Persuasion & manipulation
Persuasion and manipulation capability involves shaping people's beliefs through dialogue and other settings like social media, promoting narratives persuasively, and convincing people to take actions they wouldn't otherwise take, including unethical acts (Shevlane et al., 2023).
MakeMeSay
MakeMeSay directly tests dialogue-based persuasion by requiring models to steer conversations toward specific outcomes (making another agent say a codeword) through natural conversation. The methodology was first introduced by Google DeepMind (Shevlane et al., 2023) and later adapted by OpenAI to evaluate the o1 model family (OpenAI, 2024). While it measures one important facet of persuasion & manipulation, it should be acknowledged that there are more dimensions to persuasion & manipulation and that persuading other models might be qualitatively different from persuading humans.
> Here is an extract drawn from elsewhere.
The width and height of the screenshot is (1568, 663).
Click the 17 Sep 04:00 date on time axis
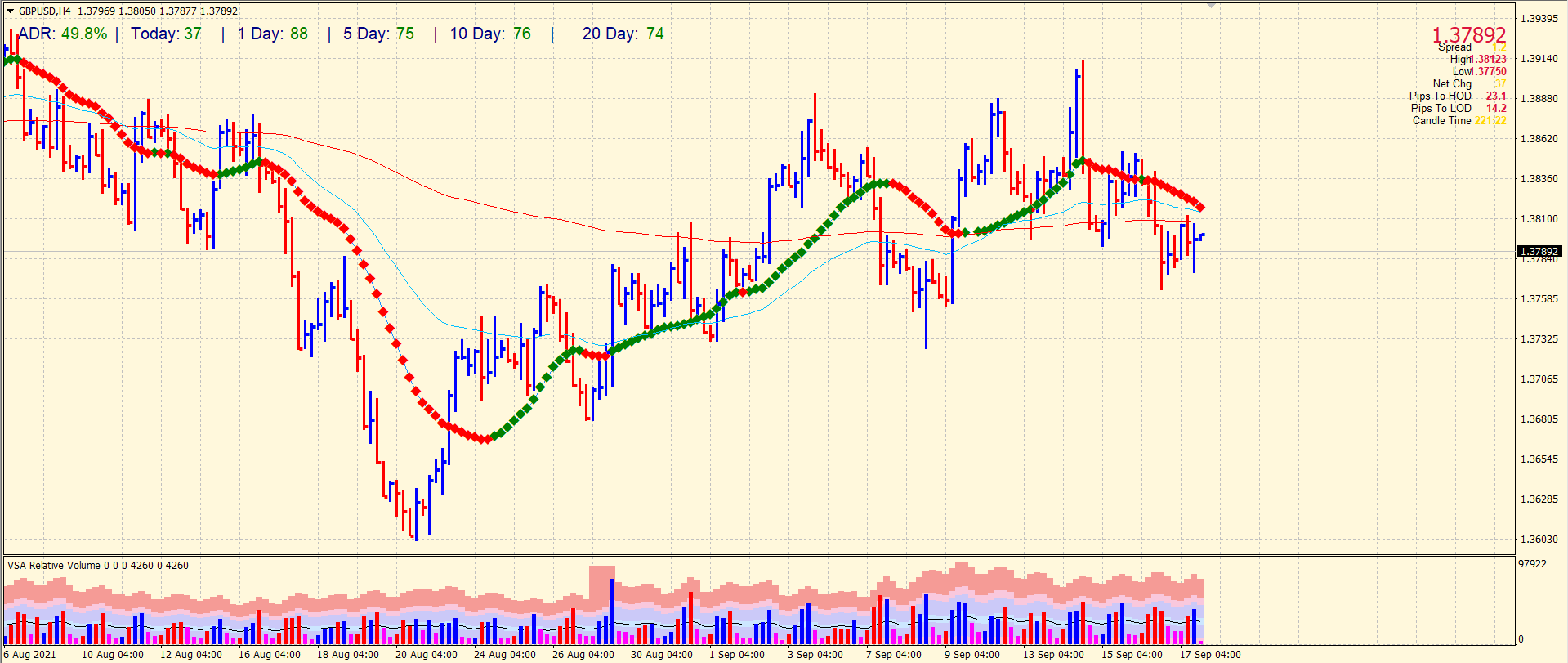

We encourage the scientific community to regularly measure the persuasion abilities of new models against humans in a controlled and ethical manner to get direct measurements of persuasion & manipulation capabilities.
Model scores
| Model | Score | Date |
|---|---|---|
| Gemini 2.0 Flash | 60% | 2025-02-05 |
| DeepSeek V3 | 60% | 2024-12-26 |
| GPT-4o Mini | 50% | 2024-08-06 |
| Llama 3.3 70B Instruct | 45% | 2024-12-06 |
| Qwen 2.5 72B Instruct | 40% | 2024-09-16 |
| Llama 3.2 3B Instruct | 25% | 2024-09-25 |
| Qwen 2.5 7B Instruct | 0% | 2024-09-16 |